▸ DIRECTIONS
a. Do these statements agree with the blog post below? Answer yes or no for each, and quote the words from the post that decide it. (i) The party held last Sunday was for a daughter's 15th birthday. (ii) Leticia led the Thanksgiving planning. (iii) The writer is drinking wine while watching the movie.
b. According to the blog post below, which song did the writer sing with the younger daughter?

▸ GIVEN TEXT

(begin)

Thursday, November 18, 2010

A week of Madness.....

I"m in my living room watching Shakespeare in love, one of my favorite movies; the one with Gwyneth Paltrow in it. My girls are asleep and the house is quiet. My body aches, my head is spinning from all the things I have to do. I've made many lists, I've organized my recipe's, I'm doing my laundry, I'm drinking eggnog but I really wish I had some wine.
This week has been filled with family and activities. It started with my daughters 15th birthday party last Sunday. I cleaned all day Saturday, scrubbed the bathrooms, moped, swept, dusted, organized, went shopping, and then we headed out to my brothers to watch the Pacquio fight. I drank a little too much and woke up the next day with this huge head ache. I took some Advil and I managed to clean, shop, pick up the cake,  decorate and make fajitas and rice. The party was a great! She opened presents, ate fajitas, ate cake, and sang karaoke.  Then my sisters and I decided to plan thanksgiving. We had pen and paper and we made list's. We all talked at the same time, my sister Linda was the leader as usual, she wrote down what she was going to bring and what Leticia was going to bring. Everything was going on as usual until Linda said "Let's not make mash potatoes" For a minute, I didn't understand what she said and then my brain caught on and I looked at my niece for an answer. We looked at each other and then looked at Leticia for an answer and she said "No, well, wait, uh" and then I said to cover up my anxiety, very casually "well, I have to make potatoes for Emma" Then our good behavior went out the window and my niece and I shouted " How can we not have mashed potatoes?" But why, why had Linda said something so awful, and strange. Not but just a few moments ago, we had all been talking about our weight and how we need to lose weight, but can we forgo mashed potatoes on Thanksgiving? The answer is NO, sorry not gonna happen people.....This is my family for better or worse but no matter what we will eat our mashed potatoes. I then start to feel better about the situation and then.....my mother who is sitting watching us says pointing to me
"she makes them with lot of butter and miracle whip too" I feel guilty for a second and then I think "no mashed potatoes, nah, that's just plain crazy" We decide it's too much to do and we leave the list on the table to go sing karaoke. My sisters and I sing "What's love got to do with it" and some other song I can't remember now. We also sing I love Rock n Roll with my younger daughter. All in all Saturday and Sunday were busy but good days. I can't believe Sarah is 15 and I'm just so proud of her. She is my joy and my best friend.

(end)

[Stored data]
(begin)

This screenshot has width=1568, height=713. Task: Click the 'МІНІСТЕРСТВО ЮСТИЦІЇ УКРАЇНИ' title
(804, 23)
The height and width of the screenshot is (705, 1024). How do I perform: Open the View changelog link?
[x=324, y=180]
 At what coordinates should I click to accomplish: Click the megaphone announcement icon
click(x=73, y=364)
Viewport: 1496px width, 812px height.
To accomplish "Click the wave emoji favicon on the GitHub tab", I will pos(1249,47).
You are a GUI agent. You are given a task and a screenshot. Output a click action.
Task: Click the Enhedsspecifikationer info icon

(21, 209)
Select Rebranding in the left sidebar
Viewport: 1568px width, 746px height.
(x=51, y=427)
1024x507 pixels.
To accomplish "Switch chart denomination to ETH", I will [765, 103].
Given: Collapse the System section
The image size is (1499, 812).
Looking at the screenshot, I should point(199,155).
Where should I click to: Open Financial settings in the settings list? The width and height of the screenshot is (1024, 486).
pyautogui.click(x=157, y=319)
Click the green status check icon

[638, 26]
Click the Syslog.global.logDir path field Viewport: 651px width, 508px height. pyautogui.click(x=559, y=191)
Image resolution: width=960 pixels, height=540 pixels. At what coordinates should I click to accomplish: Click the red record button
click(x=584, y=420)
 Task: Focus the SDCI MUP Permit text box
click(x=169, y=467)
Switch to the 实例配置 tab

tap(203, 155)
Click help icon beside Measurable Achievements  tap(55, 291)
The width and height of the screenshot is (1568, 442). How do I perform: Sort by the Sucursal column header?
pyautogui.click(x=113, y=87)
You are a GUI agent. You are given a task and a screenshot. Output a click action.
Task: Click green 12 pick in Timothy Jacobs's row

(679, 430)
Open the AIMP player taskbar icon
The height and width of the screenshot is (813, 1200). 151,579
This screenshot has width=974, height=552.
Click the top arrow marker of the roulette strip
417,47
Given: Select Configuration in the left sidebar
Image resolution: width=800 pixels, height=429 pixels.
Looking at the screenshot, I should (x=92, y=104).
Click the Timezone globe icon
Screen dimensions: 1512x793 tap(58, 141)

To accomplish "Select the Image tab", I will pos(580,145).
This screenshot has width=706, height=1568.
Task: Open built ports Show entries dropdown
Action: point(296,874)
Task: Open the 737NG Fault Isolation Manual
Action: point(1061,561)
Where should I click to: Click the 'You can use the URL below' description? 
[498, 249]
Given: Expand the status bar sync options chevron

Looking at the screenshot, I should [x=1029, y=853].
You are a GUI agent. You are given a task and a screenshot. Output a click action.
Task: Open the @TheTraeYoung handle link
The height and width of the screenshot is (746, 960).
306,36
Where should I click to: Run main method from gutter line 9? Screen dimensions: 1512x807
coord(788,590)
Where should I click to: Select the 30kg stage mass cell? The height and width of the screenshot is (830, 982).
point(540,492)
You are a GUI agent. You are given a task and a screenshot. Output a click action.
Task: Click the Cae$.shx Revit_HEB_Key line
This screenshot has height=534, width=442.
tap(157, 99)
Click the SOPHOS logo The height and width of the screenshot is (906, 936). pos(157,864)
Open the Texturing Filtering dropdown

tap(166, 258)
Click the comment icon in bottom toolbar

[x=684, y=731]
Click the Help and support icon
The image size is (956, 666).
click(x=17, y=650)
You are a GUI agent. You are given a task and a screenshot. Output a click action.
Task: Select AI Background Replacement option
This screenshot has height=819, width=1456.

(end)

▸ RESPONSES
a.
(i) Yes: "It started with my daughters 15th birthday party last Sunday."
(ii) No: "my sister Linda was the leader as usual"
(iii) No: "I'm drinking eggnog but I really wish I had some wine."

b. I love Rock n Roll.